La división en dos de Europa, 1700 años después del Imperio Romano, era de nuevo el resultado final de casi medio siglo de guerras y enfrentamientos. El antiguo papel de Diocleciano lo representaron ahora Stalin y Roosevelt.

Paradójicamente, en algunos puntos de Centroeuropa (las fronteras de Italia y Austria con Yugoslavia y Hungría), las líneas de división discurrían de nuevo, prácticamente, por los mismos lugares que tantos siglos atrás. Europa occidental quedó separada y enfrentada a la oriental, con regímenes políticos, sociales y económicos opuestos. Arruinadas y debilitadas espectacularmente, las naciones vencedoras de Europa occidental (Gran Bretaña, Francia, Holanda, Bélgica) tuvieron que abandonar sus imperios coloniales en los siguientes años, dejando en su torpe descolonización las semillas de conflictos que se prolongan hasta hoy (Oriente Medio, India-Pakistán, oeste de África, etc.)

De igual modo que durante el siglo IV los Imperios Romanos de Oriente y Occidente convivieron entre sí con tensiones y acercamientos, los dos bloques OTAN y Pacto de Varsovia se enfrentaron en la Guerra Fría, aunque coexistieran sin llegar al conflicto abierto durante casi medio siglo. Desde el final de la 2ª Guerra Mundial hasta el hundimiento del Muro de Berlín (1945 a 1989-90), las tensiones fueron continuas, con momentos de auténtico riesgo, aunque finalmente cada bloque mantuvo sus posiciones sin llegar a agredir al otro. Al final, como pasó a comienzos del siglo V con el hundimiento del Imperio de Occidente, a finales del siglo XX el Imperio más débil se hundió.
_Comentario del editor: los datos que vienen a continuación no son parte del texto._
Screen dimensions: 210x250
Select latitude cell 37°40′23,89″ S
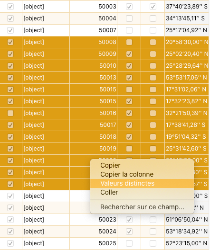coord(187,7)
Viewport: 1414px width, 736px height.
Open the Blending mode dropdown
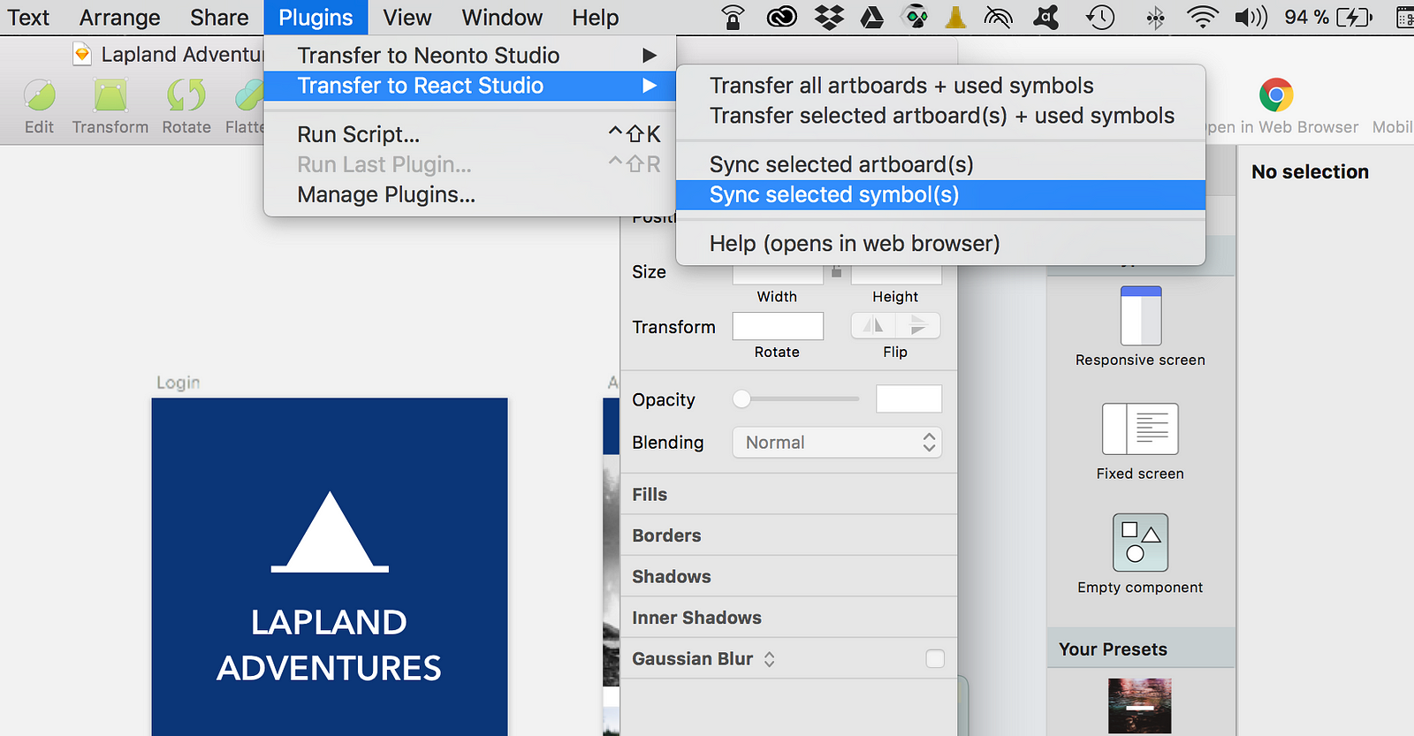(837, 443)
En este caso no fue necesaria una invasión, simplemente se derrumbó por dentro: su excesiva burocratización, corrupción e ineficacia económica provocaron el colapso sobre sí mismo. Su fuerza era más aparente que real, y carecía de capacidad para mantenerse.

Tras el hundimiento surgió, como en el siglo V, la fragmentación en mil pedazos; cada territorio buscó su identidad, anulada por el imperio soviético, y al mismo tiempo su propia supervivencia. Así, la antigua URSS se desmembró en sus 17 repúblicas, que se convirtieron en estados independientes, y llegaron las primeras guerras civiles en algunas de ellas (Chechenia en Rusia es el caso más conocido, pero también ha sucedido en Armenia o en Kazajstán).

Checoslovaquia se dividió en dos, y Yugoslavia en cinco en medio de guerras civiles donde el factor religioso y étnico dio lugar a tremendas crueldades y matanzas, y volvieron a producirse asedios de ciudades como en la Edad Media.

En Europa occidental, la tendencia a la fragmentación política, tan característica de la Edad Media, ha aparecido con renovado vigor, no sólo en España, donde los separatismos vasco y catalán plantean abiertamente sus ansias de secesión, soñando con un nuevo siglo XIII donde jugarían un papel destacado, sino incluso en la centralista Francia, donde los separatismos bretón y corso sueñan con minúsculos estados independientes, o en Italia, donde las regiones más ricas del norte aspiran, con egoísmo característico, a descolgar a las más pobres del sur.

La primacía no sólo político-económica, sino también educativa, cultural y científica ha desaparecido. Por el contrario, los síntomas de una profunda crisis, sobre todo psicológica y moral, se acrecientan, marcando fuertemente su impronta en todos los aspectos de la vida política, económica y social. Exactamente igual que hace 1600 años.